By Kirstin Mahon/tr news editor
Students now have at least two easy ways to give back to the community on TR Campus.
Dotted around the campus are student pantry and gLOVE boxes. Anyone can donate new or gently used winter apparel or canned goods that will help fellow students and troubled families in the community. These donation sites are unrelated to each other but equally help those in need.
Both causes originated from TR East Campus faculty. According to administrative assistant Ruth Ann Coleman, faculty members noticed some of their students weren’t eating.
“Basically in order to pay for classes, to stay enrolled, [students] were forgoing even eating because it was just a money issue,” she said. “So they [faculty] thought, ‘Hey, we should have a kind of pantry.’ There are other colleges who do the same sort of thing, so that’s where the idea stemmed.”
Cindy Mask, TREC surgical technology instructor, started the gLOVE organization six years ago on NE Campus. She said wearing gloves in surgery partially inspired the idea, but she also knew that the nursing students enrolled in the 11-month program needed a service learning experience to help them either when they transferred or in their careers.
Collaborations with other faculty members and students helped her decide that SafeHaven, a shelter for battered women and children, would be the place to donate.
“These women have sometimes had to take their kids in the middle of the night,” Mask said.
When these families have to leave their homes, they sometimes don’t have time to gather all the things they might need, Mask said. Something as simple as a pair of gloves or a new hat can go a long way psychologically to help small children who have been through a traumatic experience in their family, she said.
Mask begins collecting donations in the summertime from employers in the community. When the fall semester starts, students can continue to add to the pile with the gLOVE boxes around TR Campus. Mask also encourages anyone to pick up a gLOVE box and use it for donations away from campus.
“Church groups, elementary schools, Boy Scouts — anyone who wants to participate, we give them a box,” Mask said. “They collect donations and then we come pick them up.”
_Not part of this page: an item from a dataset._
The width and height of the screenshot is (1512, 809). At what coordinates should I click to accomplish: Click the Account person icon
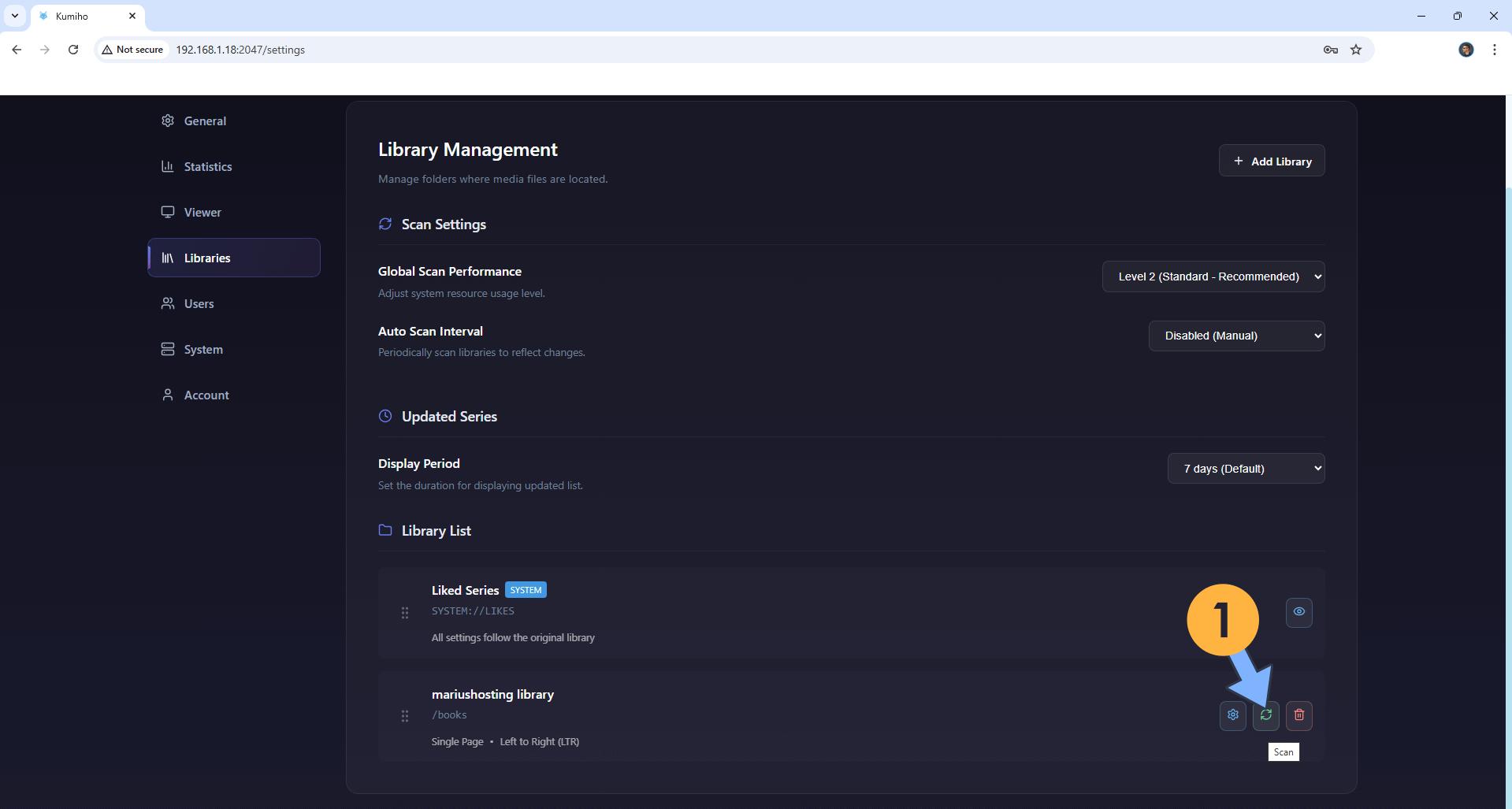167,395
Coleman agrees that community service is important.
“There are a billion reasons why a student might use the pantry,” Coleman said. “We have students who are homeless, who are living in shelters, who have literally said if they didn’t get food from our pantry, then they wouldn’t eat.”
It’s often a choice between staying at a shelter to have lunch or coming to class and working toward their degree, Coleman said. Because these students are choosing to come to class instead, she said the campus needs to support them.
“If you’re hungry, you’re not going to do well in class,” she said.
Mask said she has had two students who have come to her for a donation.
“I say, absolutely. I think it’s awesome that they would even ask,” she said. “Sometimes, you just have to ask.”
The pantry gave away their first donation April 13, Coleman said. Hundreds of other students have used the pantry since April, and it is open to all students.
“We don’t ask questions,” she said.
For more information about gLOVE donations, students can contact Mask at 817-515-2403. For information about using or donating to the student pantry, students can contact Coleman at 817-515-1177.
“We haven’t run out yet,” Coleman said.